Doubling down on failure is never a good idea (felt the need to state the obvious).
Via Politico:
A recovery that looked strong at the start of the year sputtered last month, with the economy adding a mere 69,000 jobs in May — well below expectations of 150,000 new jobs — and the unemployment rate ticking up slightly to 8.2 percent, the Labor Department reported. The May numbers capped a stunning reversal from monthly reports of more than 200,000 new jobs as the headwinds of Europe and a broader global slowdown have struck the U.S. economy. […]
Alan B. Krueger, chairman of Obama’s Council of Economic Advisors, said in a statement that the nation’s economic woes “were long in the making and will not be solved overnight.”
“We are still fighting back from the worst economic crisis since the Great Depression,” Krueger said, putting the best spin on the numbers by adding, “Today we learned that the economy has added private sector jobs for 27 straight months, for a total of 4.3 million payroll jobs over that period. The economy is growing but it is not growing fast enough.”
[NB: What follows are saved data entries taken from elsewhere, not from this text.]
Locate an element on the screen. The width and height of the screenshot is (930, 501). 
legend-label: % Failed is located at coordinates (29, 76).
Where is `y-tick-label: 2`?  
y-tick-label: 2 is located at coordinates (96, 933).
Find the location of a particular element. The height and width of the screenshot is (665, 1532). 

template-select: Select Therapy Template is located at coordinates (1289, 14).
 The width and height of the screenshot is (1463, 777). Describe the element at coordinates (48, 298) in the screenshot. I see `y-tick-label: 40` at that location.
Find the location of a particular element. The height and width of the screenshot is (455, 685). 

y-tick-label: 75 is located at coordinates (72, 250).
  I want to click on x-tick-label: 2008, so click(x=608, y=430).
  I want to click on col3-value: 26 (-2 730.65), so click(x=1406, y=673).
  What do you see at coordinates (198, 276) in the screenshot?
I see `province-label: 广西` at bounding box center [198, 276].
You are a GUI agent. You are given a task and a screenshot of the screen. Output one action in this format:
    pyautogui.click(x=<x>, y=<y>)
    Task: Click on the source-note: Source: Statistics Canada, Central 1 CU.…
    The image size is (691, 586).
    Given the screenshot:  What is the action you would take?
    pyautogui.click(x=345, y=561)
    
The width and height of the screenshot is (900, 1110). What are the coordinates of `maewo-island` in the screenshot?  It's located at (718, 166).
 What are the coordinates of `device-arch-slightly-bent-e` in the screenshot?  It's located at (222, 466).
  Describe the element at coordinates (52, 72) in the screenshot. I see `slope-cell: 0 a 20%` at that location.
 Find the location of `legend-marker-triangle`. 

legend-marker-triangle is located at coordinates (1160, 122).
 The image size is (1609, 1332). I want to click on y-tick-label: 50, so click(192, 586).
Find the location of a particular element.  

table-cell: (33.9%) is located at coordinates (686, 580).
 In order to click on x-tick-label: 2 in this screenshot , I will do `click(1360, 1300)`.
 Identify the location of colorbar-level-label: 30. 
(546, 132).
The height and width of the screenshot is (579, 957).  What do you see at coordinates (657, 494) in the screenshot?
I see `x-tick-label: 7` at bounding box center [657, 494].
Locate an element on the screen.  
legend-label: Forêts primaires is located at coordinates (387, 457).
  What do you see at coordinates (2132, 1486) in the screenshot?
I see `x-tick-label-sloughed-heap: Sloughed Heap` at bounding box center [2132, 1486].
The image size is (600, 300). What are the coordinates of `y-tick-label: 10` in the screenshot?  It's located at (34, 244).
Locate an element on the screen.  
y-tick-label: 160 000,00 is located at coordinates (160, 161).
“There is much more work that remains to be done to repair the damage caused by the financial crisis and deep recession that began at the end of 2007. Just like last year at this time, our economy is facing serious headwinds, including the crisis in Europe and a spike in gas prices that hit American families’ finances over the past months. It is critical that we continue the President’s economic policies that are helping us dig our way out of the deep hole that was caused by the severe recession.”